Needless to say, I’m not impressed. In addition I’m working on this project with one other co-worker. I’m doing the backend and he is doing the frontend. But he hasn’t had any time to really use and get to know the APIs I have been producing because the product and UX people have him spending every waking moment putting together fake mocked versions for “end user testing”. This results in him asking me a bunch of questions about how future endpoints will work and look which are based around parts of the process that I haven’t had time to adequately research much less code yet.

Yes that’s right. End user testing for what is currently a fake product.
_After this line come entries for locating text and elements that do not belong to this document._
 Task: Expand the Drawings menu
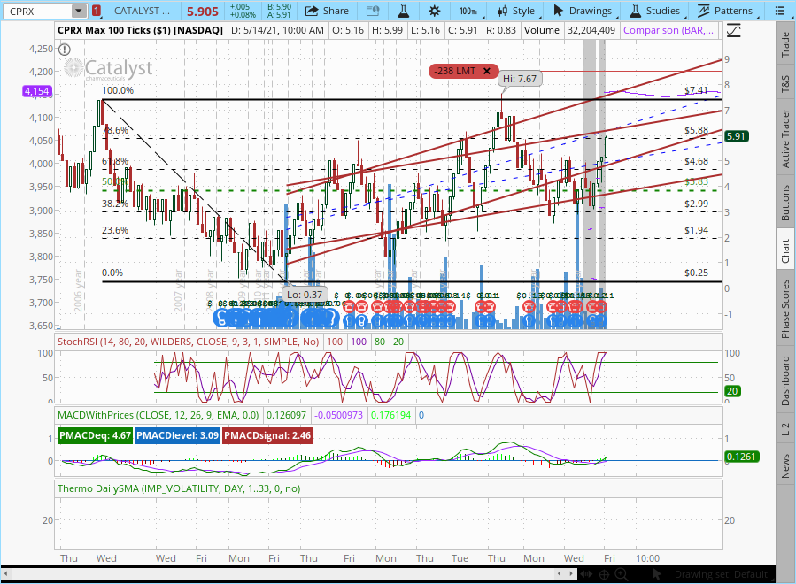(582, 11)
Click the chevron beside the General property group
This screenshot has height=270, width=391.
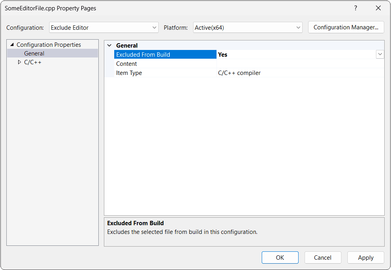[109, 45]
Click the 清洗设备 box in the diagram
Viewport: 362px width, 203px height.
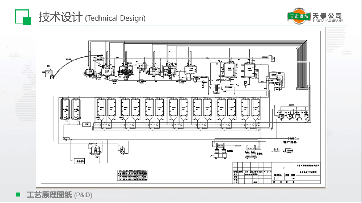tap(80, 161)
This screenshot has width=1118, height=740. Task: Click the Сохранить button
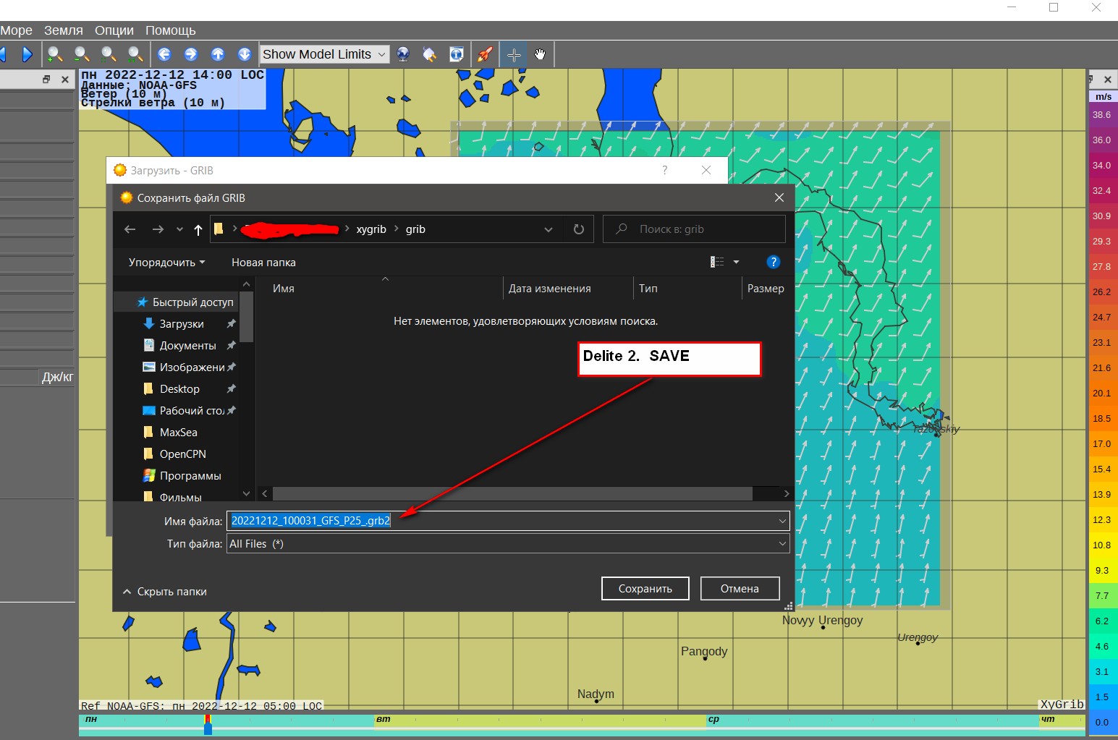coord(645,589)
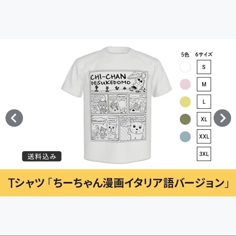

I really don’t understand that. But maybe that’s why I’m not a billionaire and instead longingly gazing into an abyss of burnout that I’m beginning to relish the thought of falling into? I’m half kidding of course. But I really am tired of dealing with the same old stupid kinds of shit after 25 years. Scope creep is real and people just can’t help themselves. This trend has only gotten worse as tech continues to position itself as some sort of assembly line for magic and miracles. That’s because we have gotten high on our own supply of bullshit.

So what’s the answer here? Am I part of the cure? Or am I part of the disease? What would Chris Martin say about it? I don’t know honestly. However if I was to describe the behavior of Product and UX in this situation I would describe it as follows:

Veronica from Willy Wonka screaming 'Dont Care How, I Want It Now' before she goes where all the other bad eggs go

The reality is that I said I wanted to work in the industry another five years and call it. I’m about a year and a half into that plan and honestly? Four more years seems like a really long time right now. Do I really have what it takes to to play the role of tech cog who continues to look the other way for that much longer? I guess we’ll find out together. At the rate the country is going down the toilet, maybe it won’t really matter for that much longer. Refugees don’t tend to make for great software engineers because they are too busy fleeing from the oppressive regime that decided to ruin their lives.

I guess the conclusion here is pretty obvious isn’t it? I’m part of the disease. I hate typing those words. It’s an admission that really just shatters 25 years of effort and time. I thought I was building awesome things. I thought wrong. To be fair they weren’t all bad but the exceptions only serve to reinforce the impression of the general trend.

The software industry has been co-opted by charlatans and snake oil salesmen. Engineers like me are paid enough to look the other way. Some of us last longer than others. Those who don’t go on to do something completely different. Those who do tend to transition into other parts of the machine such as management. But the universal constant is that virtually everybody I know who has been in the business of writing business / enterprise software for the last few decades feels essentially the same way about it. I don’t even have to ask them. It’s written all over their face on their video feed and hinted at in the wavering tone of their voice in their audio feed during each and every Teams meeting.

The veterans all know the score. It’s just a matter of who cuts loose first. Will I be that guy? Stick around and find out.